Remove unnecessary database queries

Themes are built so that they can be applied to mostly any WordPress installation, though chances are you will initially set the title and description and leave them the same.  A typical theme will contain the following lines of code within the header.php file:

<title><?php wp_title('&laquo;', true, 'right'); ?> <?php bloginfo('name'); ?></title>
<link rel="stylesheet" href="<?php bloginfo('stylesheet_url'); ?>" type="text/css" media="screen" />
<link rel="pingback" href="<?php bloginfo('pingback_url'); ?>" />

The aforementioned bloginfo() functions can be replaced with static values, which will prevent the overhead from PHP and any additional database queries. For example, bloginfo(‘name’) could be replaced with My Blog Name. You’ll want to check the other theme files too.

Use Google FeedBurner

Using Google’s feed service will help reduce the load on your server.  It basically works like this:

  1. User visits your feed URL.
  2. User is redirected to the Google feed URL by the WordPress FeedBurner plugin.
  3. Content is served from their servers instead of yours.
  4. …also has the added bonus of including MANY other features, including e-mail subscriptions, formatting for every major RSS platform, pinging, etc.

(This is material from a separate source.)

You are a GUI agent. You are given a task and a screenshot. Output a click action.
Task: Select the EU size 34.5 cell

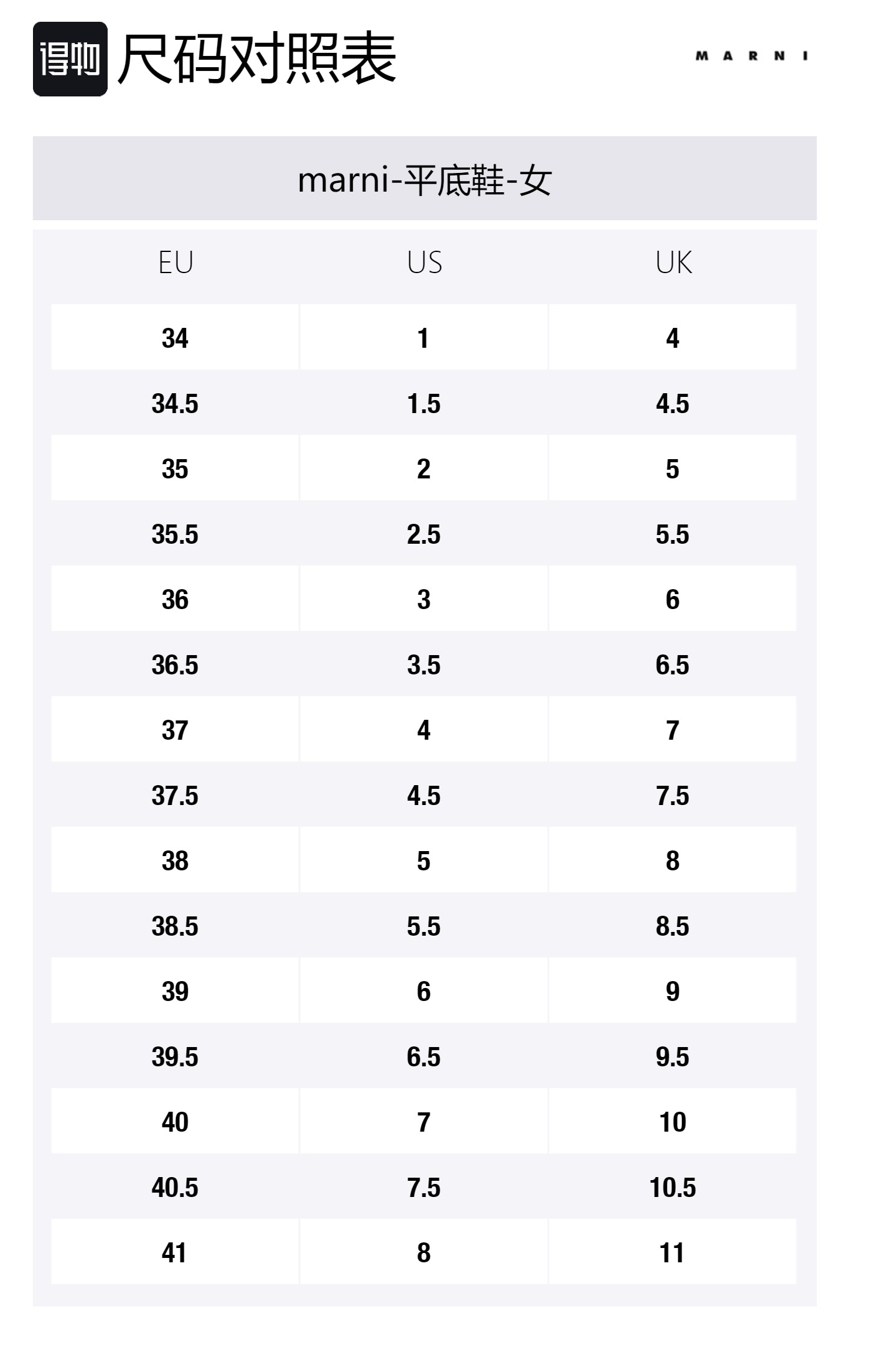175,403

Install and use Google Gears

WordPress comes with Google Gears support, an application that allows files to be stored locally. Google Gears is integrated with newer versions of Google Chrome, Mozilla Firefox, and Internet Explorer.  While this won’t speed up the front-end of the site, it will reduce the number of HTTP requests on the back-end, drastically speeding up the administration panels, and indirectly helping to reduce the overall load on the server.

Remember, WordPress uses their own software on wordpress.com to serve content to over 170,000 bloggers and many, many more visitors.  This is proof that WordPress works at the enterprise level, although they have very advanced servers and configurations in order to achieve this.  While the average person does not have a need for that sort of environment, some tweaking should still be done to keep server loads down, and keep our carbon footprint at a minimum.